EXERCISE BRIEF: Sift through the material below and return the lines with "computer".

DATA PROVIDED:
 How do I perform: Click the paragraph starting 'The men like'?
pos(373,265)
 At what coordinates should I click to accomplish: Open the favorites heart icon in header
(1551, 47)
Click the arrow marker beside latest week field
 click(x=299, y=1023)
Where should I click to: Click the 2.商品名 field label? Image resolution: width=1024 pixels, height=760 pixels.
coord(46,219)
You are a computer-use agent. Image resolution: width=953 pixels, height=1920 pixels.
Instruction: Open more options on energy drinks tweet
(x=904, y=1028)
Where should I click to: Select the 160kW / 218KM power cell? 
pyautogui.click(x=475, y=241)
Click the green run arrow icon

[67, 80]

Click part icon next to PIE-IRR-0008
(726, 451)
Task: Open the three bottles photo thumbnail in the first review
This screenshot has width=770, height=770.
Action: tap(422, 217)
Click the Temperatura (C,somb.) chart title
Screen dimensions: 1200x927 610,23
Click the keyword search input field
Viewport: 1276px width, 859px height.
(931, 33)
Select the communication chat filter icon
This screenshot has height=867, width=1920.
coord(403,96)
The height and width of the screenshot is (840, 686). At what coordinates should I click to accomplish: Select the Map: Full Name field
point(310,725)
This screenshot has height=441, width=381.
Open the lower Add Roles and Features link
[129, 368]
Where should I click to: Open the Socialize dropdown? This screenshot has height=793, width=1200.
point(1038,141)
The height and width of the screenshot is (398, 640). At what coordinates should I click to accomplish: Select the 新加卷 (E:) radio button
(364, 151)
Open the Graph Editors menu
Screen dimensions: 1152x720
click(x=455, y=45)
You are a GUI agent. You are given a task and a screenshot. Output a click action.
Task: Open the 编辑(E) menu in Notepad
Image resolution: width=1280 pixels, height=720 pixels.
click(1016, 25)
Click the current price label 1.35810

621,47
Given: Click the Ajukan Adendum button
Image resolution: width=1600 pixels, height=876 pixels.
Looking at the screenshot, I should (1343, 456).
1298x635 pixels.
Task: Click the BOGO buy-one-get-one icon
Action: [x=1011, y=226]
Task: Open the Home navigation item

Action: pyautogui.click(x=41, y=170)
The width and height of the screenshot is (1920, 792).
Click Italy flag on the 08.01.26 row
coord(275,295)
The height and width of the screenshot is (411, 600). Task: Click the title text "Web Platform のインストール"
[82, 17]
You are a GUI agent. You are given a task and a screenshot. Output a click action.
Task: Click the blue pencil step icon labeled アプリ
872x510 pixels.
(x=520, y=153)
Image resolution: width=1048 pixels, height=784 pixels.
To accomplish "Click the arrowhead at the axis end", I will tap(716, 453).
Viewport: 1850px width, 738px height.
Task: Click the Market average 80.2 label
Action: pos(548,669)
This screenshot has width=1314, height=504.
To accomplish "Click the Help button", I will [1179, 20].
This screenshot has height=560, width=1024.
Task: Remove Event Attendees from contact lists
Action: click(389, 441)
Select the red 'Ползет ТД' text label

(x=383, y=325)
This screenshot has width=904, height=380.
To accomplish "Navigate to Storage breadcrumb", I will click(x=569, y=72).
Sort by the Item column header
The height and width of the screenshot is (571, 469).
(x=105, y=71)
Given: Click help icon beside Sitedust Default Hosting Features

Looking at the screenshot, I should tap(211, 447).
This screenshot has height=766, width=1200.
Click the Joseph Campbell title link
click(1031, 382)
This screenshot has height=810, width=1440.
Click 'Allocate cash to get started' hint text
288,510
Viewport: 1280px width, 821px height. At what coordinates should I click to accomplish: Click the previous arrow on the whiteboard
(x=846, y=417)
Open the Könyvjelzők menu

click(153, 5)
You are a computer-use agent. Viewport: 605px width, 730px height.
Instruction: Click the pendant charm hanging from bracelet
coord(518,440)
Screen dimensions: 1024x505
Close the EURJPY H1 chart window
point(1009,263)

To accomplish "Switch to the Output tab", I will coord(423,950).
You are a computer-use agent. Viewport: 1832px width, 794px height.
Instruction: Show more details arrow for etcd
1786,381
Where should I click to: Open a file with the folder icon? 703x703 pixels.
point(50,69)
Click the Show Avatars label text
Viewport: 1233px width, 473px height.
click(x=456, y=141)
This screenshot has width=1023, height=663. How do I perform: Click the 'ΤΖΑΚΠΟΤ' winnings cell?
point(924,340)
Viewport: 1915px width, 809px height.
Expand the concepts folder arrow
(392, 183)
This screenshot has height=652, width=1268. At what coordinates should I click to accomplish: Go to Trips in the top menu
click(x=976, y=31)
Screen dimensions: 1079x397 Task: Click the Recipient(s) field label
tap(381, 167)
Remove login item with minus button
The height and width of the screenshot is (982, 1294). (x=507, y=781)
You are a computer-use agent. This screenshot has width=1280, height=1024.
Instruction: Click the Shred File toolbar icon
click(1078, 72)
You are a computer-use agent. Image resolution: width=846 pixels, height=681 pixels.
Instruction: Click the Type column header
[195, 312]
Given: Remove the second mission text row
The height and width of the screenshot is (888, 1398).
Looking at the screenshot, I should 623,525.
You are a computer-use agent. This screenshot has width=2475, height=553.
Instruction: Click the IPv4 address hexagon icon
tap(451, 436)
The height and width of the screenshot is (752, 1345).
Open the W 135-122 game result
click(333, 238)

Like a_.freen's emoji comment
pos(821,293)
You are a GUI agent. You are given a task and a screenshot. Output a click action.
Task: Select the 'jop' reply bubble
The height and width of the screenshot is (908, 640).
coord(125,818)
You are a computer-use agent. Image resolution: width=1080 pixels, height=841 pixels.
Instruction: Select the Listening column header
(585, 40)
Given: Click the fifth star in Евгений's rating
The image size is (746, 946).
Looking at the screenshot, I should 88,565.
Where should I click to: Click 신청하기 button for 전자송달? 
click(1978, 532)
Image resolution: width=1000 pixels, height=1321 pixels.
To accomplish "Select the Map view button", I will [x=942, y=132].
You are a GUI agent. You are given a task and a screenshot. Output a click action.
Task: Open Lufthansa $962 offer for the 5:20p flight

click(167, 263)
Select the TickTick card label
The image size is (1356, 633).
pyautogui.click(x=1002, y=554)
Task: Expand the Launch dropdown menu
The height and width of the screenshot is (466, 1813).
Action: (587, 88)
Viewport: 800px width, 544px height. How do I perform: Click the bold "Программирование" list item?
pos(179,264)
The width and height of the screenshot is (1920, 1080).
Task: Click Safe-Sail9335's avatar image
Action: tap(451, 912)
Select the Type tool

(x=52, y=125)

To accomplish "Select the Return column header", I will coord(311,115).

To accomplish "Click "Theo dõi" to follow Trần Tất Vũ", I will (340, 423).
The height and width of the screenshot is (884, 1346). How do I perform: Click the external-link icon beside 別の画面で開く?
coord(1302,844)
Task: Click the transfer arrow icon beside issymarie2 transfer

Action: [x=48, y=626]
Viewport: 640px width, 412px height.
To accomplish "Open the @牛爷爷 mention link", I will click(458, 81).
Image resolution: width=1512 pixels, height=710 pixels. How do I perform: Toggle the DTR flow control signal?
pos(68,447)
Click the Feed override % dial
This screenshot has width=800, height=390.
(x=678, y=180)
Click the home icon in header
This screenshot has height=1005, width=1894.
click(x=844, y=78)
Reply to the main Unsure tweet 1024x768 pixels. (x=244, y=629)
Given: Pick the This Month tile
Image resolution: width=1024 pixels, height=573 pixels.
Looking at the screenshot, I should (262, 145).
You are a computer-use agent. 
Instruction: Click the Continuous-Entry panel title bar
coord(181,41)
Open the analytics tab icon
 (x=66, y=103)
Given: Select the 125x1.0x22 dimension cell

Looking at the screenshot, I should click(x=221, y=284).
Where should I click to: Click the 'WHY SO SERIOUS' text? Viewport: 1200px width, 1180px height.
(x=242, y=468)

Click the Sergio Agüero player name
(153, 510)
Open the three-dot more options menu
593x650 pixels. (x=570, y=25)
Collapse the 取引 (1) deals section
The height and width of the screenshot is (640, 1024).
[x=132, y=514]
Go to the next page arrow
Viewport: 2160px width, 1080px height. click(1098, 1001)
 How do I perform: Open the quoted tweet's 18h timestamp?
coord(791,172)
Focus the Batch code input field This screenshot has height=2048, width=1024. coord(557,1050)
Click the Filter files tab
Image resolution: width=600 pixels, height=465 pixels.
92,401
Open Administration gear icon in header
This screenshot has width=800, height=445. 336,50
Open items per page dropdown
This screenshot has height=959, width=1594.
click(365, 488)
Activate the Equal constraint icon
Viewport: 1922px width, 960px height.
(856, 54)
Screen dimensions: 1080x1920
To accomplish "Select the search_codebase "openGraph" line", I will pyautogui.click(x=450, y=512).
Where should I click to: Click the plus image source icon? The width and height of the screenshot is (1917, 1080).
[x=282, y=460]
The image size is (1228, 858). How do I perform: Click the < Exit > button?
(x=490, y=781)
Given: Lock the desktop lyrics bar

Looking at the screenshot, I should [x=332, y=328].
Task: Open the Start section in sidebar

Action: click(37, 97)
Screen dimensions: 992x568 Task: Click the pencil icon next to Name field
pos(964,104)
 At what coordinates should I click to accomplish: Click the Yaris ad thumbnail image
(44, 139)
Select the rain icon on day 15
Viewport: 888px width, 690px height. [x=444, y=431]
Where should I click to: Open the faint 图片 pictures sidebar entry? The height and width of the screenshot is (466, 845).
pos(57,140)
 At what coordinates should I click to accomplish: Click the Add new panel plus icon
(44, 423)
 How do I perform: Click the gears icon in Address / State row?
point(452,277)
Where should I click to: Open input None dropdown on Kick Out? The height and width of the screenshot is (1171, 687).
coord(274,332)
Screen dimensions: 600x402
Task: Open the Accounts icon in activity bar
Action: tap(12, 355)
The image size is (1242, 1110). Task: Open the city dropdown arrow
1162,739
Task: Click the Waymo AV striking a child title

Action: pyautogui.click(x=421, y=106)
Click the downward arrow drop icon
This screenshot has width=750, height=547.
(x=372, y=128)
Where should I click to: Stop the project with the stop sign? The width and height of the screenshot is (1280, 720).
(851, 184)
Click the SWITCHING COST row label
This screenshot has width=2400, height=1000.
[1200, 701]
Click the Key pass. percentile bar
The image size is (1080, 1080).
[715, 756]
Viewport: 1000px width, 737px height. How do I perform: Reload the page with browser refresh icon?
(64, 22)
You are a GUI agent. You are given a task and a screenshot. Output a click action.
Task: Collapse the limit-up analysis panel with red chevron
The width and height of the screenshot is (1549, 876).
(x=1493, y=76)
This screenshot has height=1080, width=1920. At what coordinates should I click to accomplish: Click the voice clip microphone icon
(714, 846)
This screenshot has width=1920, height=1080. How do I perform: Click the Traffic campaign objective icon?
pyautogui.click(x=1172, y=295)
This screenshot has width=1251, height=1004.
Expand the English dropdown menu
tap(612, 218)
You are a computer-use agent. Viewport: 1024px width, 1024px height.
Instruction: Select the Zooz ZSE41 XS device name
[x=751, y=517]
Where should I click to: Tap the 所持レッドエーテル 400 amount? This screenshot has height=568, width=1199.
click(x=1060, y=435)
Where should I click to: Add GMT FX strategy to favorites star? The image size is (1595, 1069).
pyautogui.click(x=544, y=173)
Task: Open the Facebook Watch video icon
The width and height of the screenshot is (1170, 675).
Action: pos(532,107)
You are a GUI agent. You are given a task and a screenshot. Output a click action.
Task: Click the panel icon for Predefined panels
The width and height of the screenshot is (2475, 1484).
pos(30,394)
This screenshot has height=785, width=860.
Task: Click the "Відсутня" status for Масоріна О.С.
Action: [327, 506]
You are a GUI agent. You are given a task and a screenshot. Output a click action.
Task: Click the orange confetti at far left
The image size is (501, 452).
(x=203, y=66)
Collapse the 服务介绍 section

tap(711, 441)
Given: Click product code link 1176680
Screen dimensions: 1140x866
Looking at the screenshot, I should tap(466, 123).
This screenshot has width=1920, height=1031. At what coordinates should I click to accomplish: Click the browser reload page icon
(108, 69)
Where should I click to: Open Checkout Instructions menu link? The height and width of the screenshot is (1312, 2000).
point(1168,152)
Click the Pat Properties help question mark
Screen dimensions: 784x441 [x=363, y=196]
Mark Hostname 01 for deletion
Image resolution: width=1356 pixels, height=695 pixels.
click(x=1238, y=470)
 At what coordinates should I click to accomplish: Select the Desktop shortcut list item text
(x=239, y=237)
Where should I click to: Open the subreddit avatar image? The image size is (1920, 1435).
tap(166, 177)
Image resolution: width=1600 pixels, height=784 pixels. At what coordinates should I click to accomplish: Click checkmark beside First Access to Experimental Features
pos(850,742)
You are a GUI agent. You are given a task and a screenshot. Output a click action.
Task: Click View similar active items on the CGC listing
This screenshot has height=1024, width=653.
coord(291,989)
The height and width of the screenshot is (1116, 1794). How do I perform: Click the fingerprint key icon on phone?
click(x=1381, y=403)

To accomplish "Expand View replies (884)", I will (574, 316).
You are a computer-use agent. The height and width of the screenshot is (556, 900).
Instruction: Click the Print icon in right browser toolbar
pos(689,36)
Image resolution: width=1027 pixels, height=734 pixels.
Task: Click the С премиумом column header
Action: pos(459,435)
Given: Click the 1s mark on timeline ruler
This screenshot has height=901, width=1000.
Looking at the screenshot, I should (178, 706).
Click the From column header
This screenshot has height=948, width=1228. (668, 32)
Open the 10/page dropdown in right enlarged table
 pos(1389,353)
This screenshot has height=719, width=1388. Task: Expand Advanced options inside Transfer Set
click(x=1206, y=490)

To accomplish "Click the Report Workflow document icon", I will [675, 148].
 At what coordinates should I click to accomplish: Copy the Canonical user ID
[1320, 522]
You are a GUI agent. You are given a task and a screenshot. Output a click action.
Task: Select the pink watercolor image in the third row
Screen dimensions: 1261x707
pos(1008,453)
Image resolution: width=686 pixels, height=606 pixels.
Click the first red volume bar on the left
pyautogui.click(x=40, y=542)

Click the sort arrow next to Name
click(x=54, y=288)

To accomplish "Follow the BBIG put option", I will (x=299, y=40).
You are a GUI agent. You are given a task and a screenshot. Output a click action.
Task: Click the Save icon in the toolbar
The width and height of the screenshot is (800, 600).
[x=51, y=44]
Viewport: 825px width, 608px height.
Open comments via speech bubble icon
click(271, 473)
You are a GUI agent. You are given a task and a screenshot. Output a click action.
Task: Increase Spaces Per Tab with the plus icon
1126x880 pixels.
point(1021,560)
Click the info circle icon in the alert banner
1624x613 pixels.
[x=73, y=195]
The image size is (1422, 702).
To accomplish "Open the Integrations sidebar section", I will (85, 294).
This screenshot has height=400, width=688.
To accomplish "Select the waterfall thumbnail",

YOUR RESPONSE:
You are a computer-use agent. Image resolution: width=953 pixels, height=1920 pixels.
You are a computer-use agent. Viewport: 605px width, 730px height.
You are a computer-use agent. Viewport: 1832px width, 794px height.
You are a computer-use agent. This screenshot has width=1280, height=1024.
You are a computer-use agent. Image resolution: width=846 pixels, height=681 pixels.
You are a computer-use agent. This screenshot has width=2475, height=553.
You are a computer-use agent. Image resolution: width=1080 pixels, height=841 pixels.
You are a computer-use agent. 
You are a computer-use agent. Viewport: 1024px width, 1024px height.
You are a computer-use agent. The height and width of the screenshot is (556, 900).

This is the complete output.